Photovoltaik-Installateure bei der Arbeit
Wenn die Pläne der Bundesregierung im neuen Erneuerbare-Energien-Gesetz aufgehen, lohnt sich auch wieder die volle Belegung des Daches mit Photovoltaikmodulen.
IBC
  1. Für Selbstnutzer wird die Überschusseinspeisung attraktiver: Wenn Sie die Installation einer PV-Anlage planen und selbst einen Teil des Stroms verbrauchen wollen, profitieren Sie von um 25 Prozent gestiegenen Vergütungssätzen.
  2. Volleinspeiser können sich auf bessere Rentabilität großer Anlagen freuen: Haben Sie vor, eine große PV-Anlage zu installieren und wollen Sie eine entsprechend große Menge von Solarstrom komplett ins Netz einspeisen, lohnt es sich, einige Vorkehrungen zu treffen. Wenn Sie die gesamte Einspeisevergütung als Volleinspeiser kassieren wollen, müssen Sie dies Ihrem Netzbetreiber mitteilen. Das sollte im Jahr der Installation noch vor der Inbetriebnahme der Anlage geschehen. In den folgenden Jahren können Sie dann jeweils zum Jahresanfang entscheiden, ob Sie den PV-Strom vollständig einspeisen wollen oder teilweise selbst nutzen möchten. Sollten die Strompreise steigen und die Eigennutzung attraktiver werden, können Sie also durchaus noch Änderungen vornehmen!

Fazit: Solarstrom verkaufen kann sich künftig wieder lohnen

Photovoltaikmodule für die hohe Einspeisevergütung werden installiert
Photovoltaik ist immer eine gute Idee: Sie schafft Unabhängigkeit und dient dem Klimaschutz.
Enpal
  • Die Umsetzung des Osterpakets zum Ausbau der erneuerbaren Energien beschert sowohl Eigenheimbesitzern, die ihren Photovoltaikstrom komplett ins Netz einspeisen als auch Überschuss-Einspeisern eine höhere Einspeisevergütung.
  • Die neue Solarvergütung lohnt sich insbesondere für Eigenheimbesitzer mit großen Dachflächen und entsprechend großen PV-Anlagen. Dank der höheren Einspeisevergütung werden sie attraktiv und rentabel.

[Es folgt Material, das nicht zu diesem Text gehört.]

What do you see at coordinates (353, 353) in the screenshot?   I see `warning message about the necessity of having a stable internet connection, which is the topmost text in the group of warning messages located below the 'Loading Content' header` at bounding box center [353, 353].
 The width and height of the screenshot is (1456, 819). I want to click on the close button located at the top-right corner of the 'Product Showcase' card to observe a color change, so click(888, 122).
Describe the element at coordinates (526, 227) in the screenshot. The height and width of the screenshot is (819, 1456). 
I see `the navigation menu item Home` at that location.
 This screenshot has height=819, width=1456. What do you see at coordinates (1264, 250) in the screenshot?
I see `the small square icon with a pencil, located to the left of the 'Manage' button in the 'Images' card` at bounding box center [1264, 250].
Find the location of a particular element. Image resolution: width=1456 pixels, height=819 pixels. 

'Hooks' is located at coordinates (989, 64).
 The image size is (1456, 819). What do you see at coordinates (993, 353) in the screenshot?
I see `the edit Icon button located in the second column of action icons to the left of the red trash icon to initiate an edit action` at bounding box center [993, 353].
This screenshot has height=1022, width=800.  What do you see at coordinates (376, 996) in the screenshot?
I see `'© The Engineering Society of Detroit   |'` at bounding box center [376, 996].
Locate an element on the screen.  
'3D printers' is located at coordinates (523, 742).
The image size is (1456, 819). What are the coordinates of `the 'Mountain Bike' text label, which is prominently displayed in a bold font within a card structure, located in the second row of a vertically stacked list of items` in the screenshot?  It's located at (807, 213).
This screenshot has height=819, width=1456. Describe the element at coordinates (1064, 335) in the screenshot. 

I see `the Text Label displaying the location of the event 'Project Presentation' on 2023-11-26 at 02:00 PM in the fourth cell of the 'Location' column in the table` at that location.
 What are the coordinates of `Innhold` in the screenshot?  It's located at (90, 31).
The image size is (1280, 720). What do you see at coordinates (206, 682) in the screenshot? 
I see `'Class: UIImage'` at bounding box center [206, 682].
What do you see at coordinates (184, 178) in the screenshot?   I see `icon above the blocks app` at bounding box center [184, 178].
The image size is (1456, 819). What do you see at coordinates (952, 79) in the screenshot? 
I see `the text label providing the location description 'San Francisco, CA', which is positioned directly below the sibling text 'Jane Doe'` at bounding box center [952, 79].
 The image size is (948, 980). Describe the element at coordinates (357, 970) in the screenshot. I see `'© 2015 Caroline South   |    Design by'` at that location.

  • Je nach Größe der Photovoltaikanlage, des Eigenverbrauchsumfangs und der Kosten für Netzstrom gibt es eine individuelle Schwelle, ab der sich eine Volleinspeisung wirtschaftlich lohnt.
  • Mit der neuen Einspeisevergütung wird neben den zwei Zielen „Unabhängigkeit“ und „Klimaschutz“, die eine eigene Solaranlage erfüllt, auch wieder das Ziel „Wirtschaftlichkeit“ erreicht.